How to Avoid Failures in Overlaying Drawings with AR (Procedure + Precautions): How to Improve Alignment Accuracy Using LRTK High-Precision Positioning

Table of Contents

• The significance of overlaying drawings with AR on site (purposes and benefits)

• General workflow for AR drawing overlay (3D models / plans / DXF, etc.)

• Specific steps to overlay drawings with AR on site

• Common failure examples and their causes

• Precautions for correct overlaying (positioning errors, viewpoint shifts, anchor settings, etc.)

• Benefits of alignment correction using LRTK high-precision positioning

• On-site use cases of drawing AR (pile position checks, sharing completion images, overlaying underground utilities, etc.)

• Case studies and effects of adopting drawing AR with LRTK

• FAQ

The significance of overlaying drawings with AR on site (purposes and benefits)

When working on a construction site based on drawings, construction errors and rework often occur due to misreading of design drawings or insufficient sharing of the intended image. For example, overlooking a slight positional discrepancy on a plan can cause the finished structure to be offset from the neighboring property boundary, or misinterpreting the indicated drainage slope can result in rainwater not flowing properly. These kinds of problems stem from the difficulty of grasping the finished image from two-dimensional drawings alone and a gap in communicating the designer’s intent to everyone on site.

AR (augmented reality) is attracting attention as a powerful means to bridge these gaps and improve construction quality. By overlaying design drawings or 3D models onto the real scene through a smartphone or tablet camera, you can intuitively confirm the finished form while on site. From site supervisors to craftsmen and owners, everyone can view the same imagery and share an understanding of “what will be where and how,” preventing troubles caused by misalignment in perception. The main benefits of overlaying drawings with AR on site are summarized below.

• Visualization of the finished image: You can experience the post-completion appearance—which is hard to grasp from plans and sections alone—realistically in the context of the actual scenery. Arrangements and heights of structures that are difficult to imagine from drawings can be confirmed at a glance, allowing accurate sharing of design intent.

• Prevention of construction errors: By overlaying the design model on the actual conditions in AR, discrepancies and interferences can be detected immediately during construction. For example, if you confirm formwork positions in AR before concrete pouring, any offset can be corrected before construction. Early detection and correction of errors can greatly reduce the risk of rework.

• Consensus building and improved customer satisfaction: Using AR to explain to owners and stakeholders allows sharing of the finished image that paper drawings fail to convey. It prevents misunderstandings like “this isn’t what I expected,” and enables concrete feedback at the proposal stage. Obtaining agreement while confirming the finished image beforehand can lead to higher satisfaction after handover.

• Efficiency of surveying and marking work: AR overlaying contributes to simplifying layout and marking work. Visualizing design reference lines and positions in AR and marking them on site enables anyone to accurately place pile positions that previously required experienced surveyors. This can shorten work time and reduce personnel burden.

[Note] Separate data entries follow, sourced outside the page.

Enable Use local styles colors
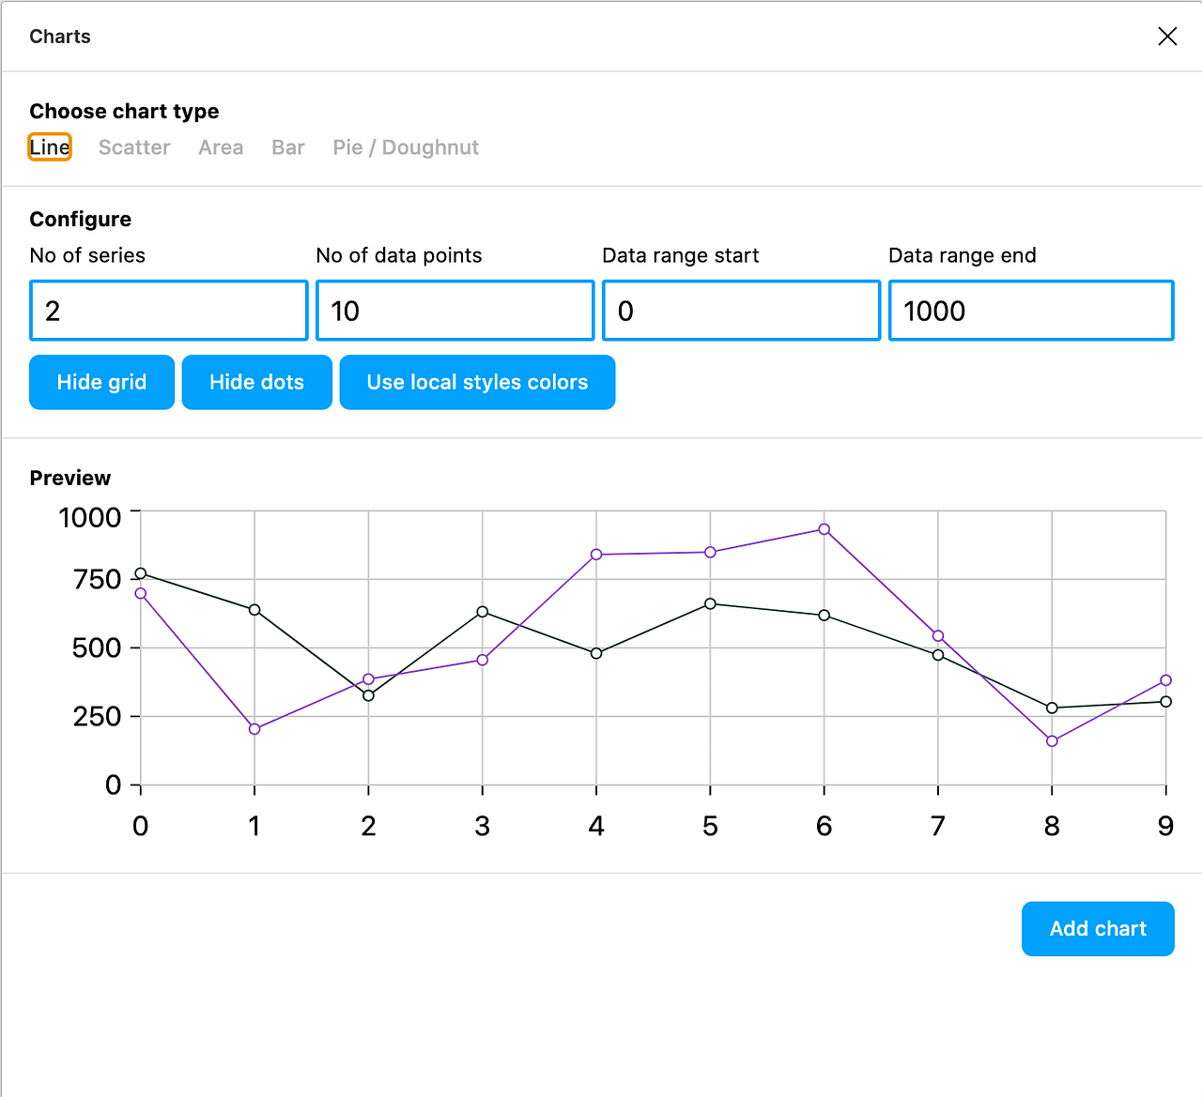This screenshot has height=1097, width=1202. pos(476,382)
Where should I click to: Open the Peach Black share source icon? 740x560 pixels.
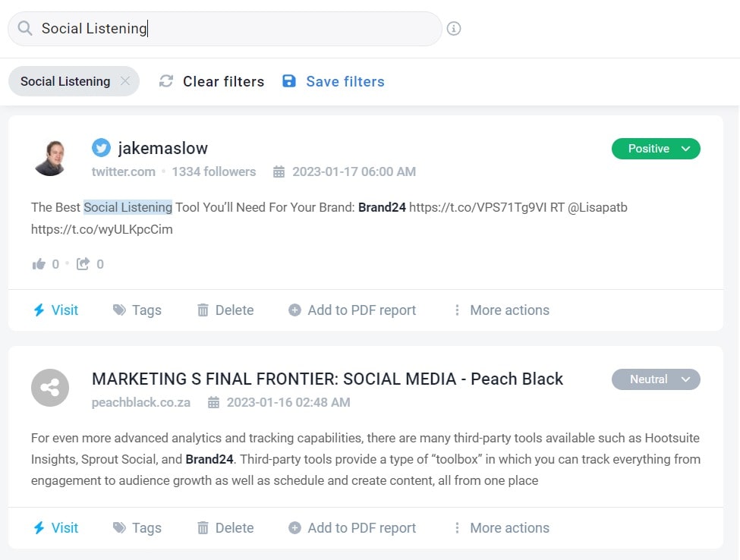(x=50, y=388)
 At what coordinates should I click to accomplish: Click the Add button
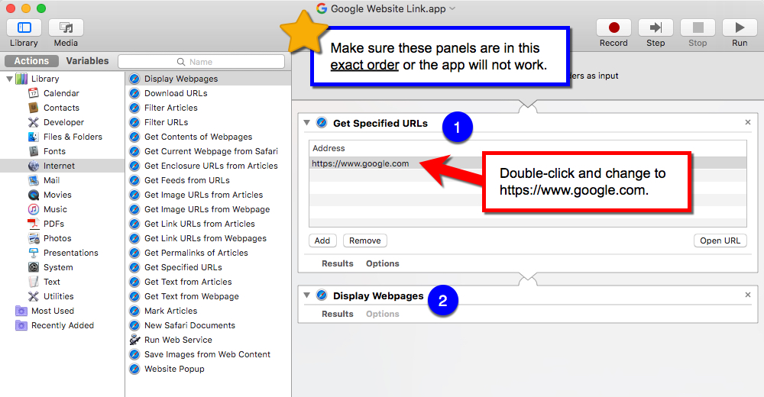point(322,240)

General workflow for AR drawing overlay (3D models / plans / DXF, etc.)

To perform AR overlaying of drawings, you first need to prepare digital design data. This data can take various forms: three-dimensional model data (BIM/CIM models or 3D CAD data) or two-dimensional plan data (CAD drawings or images). If a 3D model is available, you can reproduce the shapes of columns, walls, and other three-dimensional structures in real space, making confirmation most intuitive. Even if only plans or CAD files (DXF, etc.) are available, you can lay the plan on the ground in AR or draw design lines as virtual glowing lines on the surface to achieve the necessary alignment. The key is to project the design information (points, lines, shapes) onto the site at the correct scale.

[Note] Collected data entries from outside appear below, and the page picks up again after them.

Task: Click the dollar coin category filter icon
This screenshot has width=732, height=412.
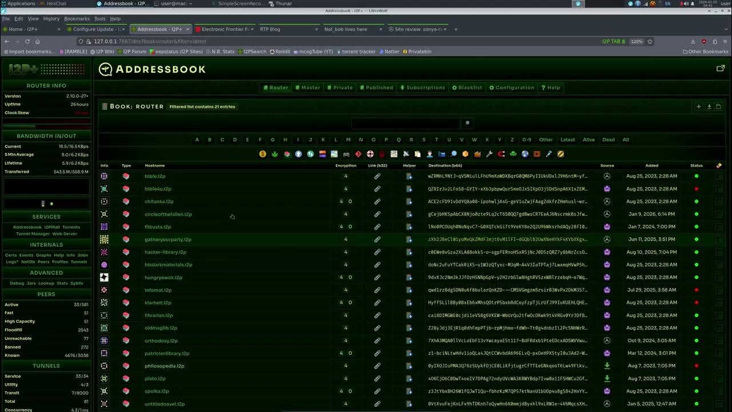Action: pyautogui.click(x=262, y=154)
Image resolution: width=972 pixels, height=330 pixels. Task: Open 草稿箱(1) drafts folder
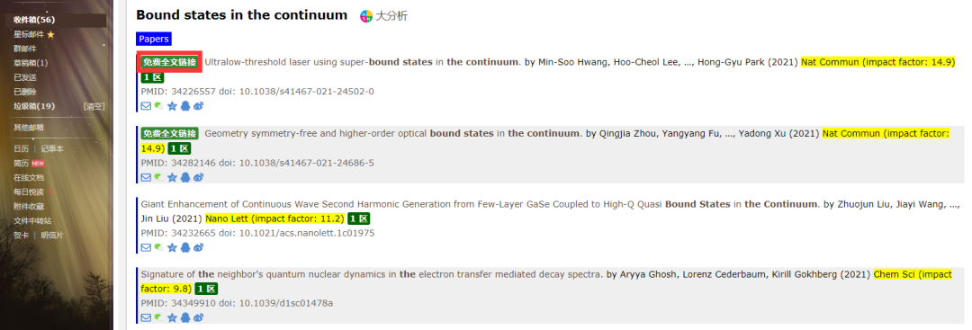31,63
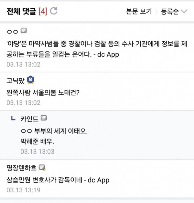The height and width of the screenshot is (203, 194).
Task: Click the blue B badge beside 고닉팠
Action: pos(30,80)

Next, you need to match the prepared design data with the actual site coordinates. Typical AR apps use several methods when placing virtual objects in real space. For example, you can place printed markers or QR codes at reference points on site and have the camera read them to align the model. Alternatively, users may manually move and rotate the virtual model in the AR app to match site feature points (corner positions or reference lines) by eye. It is important to unify the drawing’s coordinate system with the site’s coordinate system. If the design data already has absolute coordinates such as latitude/longitude or projected coordinates, the device’s position information can be used to automatically display the model at the correct location. If the drawing uses a site-specific local coordinate system, you can match it by measuring multiple known points on site and mapping them (for example, by indicating two or more corresponding points) to correct the model’s position and orientation in virtual space.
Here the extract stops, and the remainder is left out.